Muito vaidosa, cedo começou a preparar o enxoval, requintado, com peças caríssimas em bordado inglês e similares. Só que os anos foram passando, as irmãs foram casando e a primeira continuava ali, sonhando com o tal príncipe encantado. Até que a vida a surpreende, aos 50 e poucos, em meio a centenas de empoeirados itens, espalhados pelo quarto, absolutamente só. Os pais se foram, as irmãs construíram seus núcleos. E ela continuava ali, sonhando acordada…

Não fazia ideia de quantas vezes mandou lavar cada peça, empilhou e desempilhou louças, panelas, acessórios de cozinha, vários conjuntos inteiros de toalhas de um enxoval que envelhecia junto com sua dona, mas não perdia o élan.

E então, um belo dia entre os que a encaminhavam rapidamente para a casa dos sessentas, alguém bate à porta. Ela abre e balbucia um emocionado “pois não” ao homem grisalho que logo entra e começa a mostrar diversos seguros para todas as ocasiões. Ela compra um, na promessa de que ele voltaria para entregar a apólice e tomar outro café com a agora nova cliente.

Na data marcada, ele é surpreendido por uma recepção ímpar. Mal pisa a sala de estar, vê surgirem as irmãs, os maridos, os sobrinhos e sobrinhas. Sobre a mesa de centro, um magnífico estojo guardava precioso brilhante. E, logo à frente, a mesa posta com todo requinte, aguardava os alegres convivas.

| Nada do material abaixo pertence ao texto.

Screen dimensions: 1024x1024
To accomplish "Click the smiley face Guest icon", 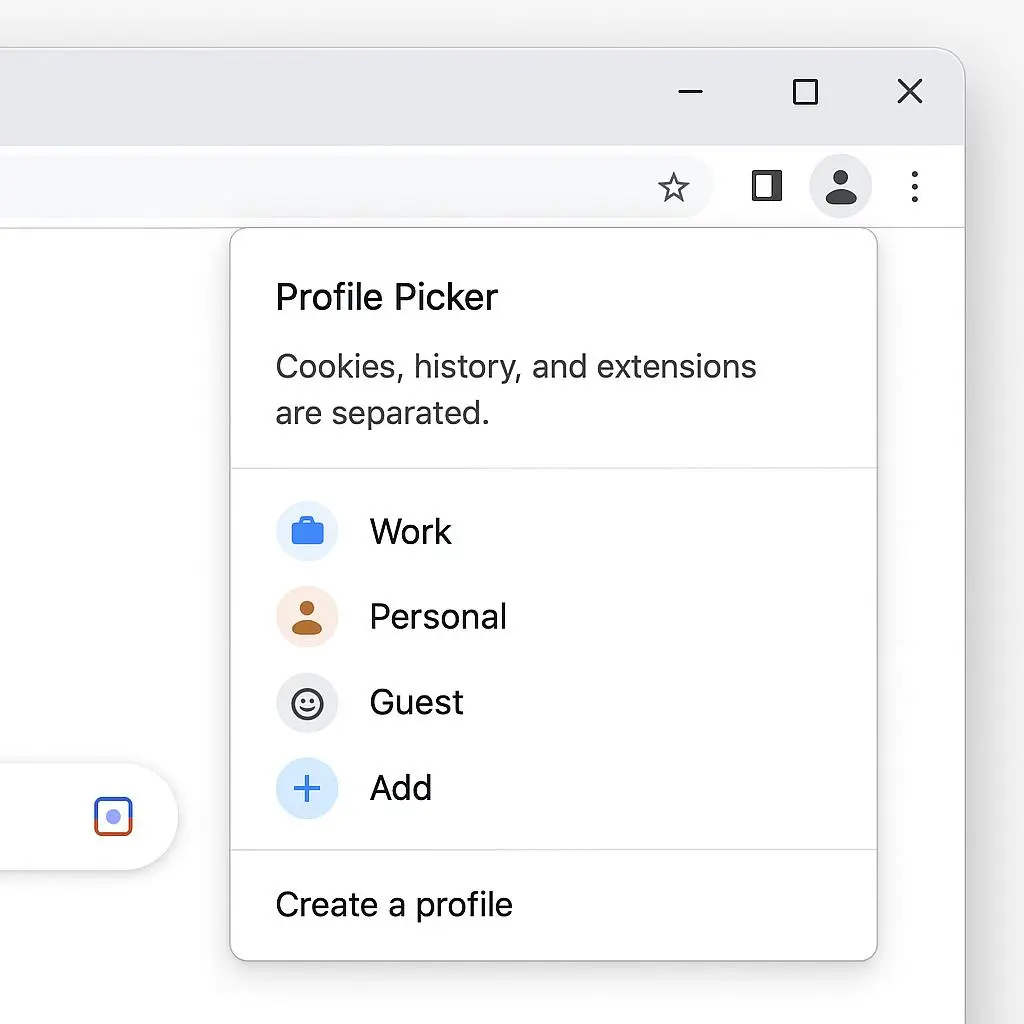I will [307, 703].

O coitado não sabia o que fazer. Fora apenas entregar uma apólice de seguro e agora estava na iminência de participar de sua própria festa de noivado. Mas ficou muito tocado pela situação e não quis dizer, ali, na frente de todos, que era casado, tinha filhos e netos e que havia um “pequeno equívoco”. Em vez disso, sorriu. Colocou o anel no dedo dela, brindou com Veuve Clicquot, participou do lauto jantar e alimentou os planos da noiva sobre a lua de mel em Veneza. No final da noite, beijou a testa de sua pretendente, despediu-se da família, entre sorrisos e promessas. Nunca mais voltou. Ela morreu, dia desses, oitenta e poucos, em uma sofisticada residência para idosos. Foi enterrada com seu inseparável anel de brilhantes.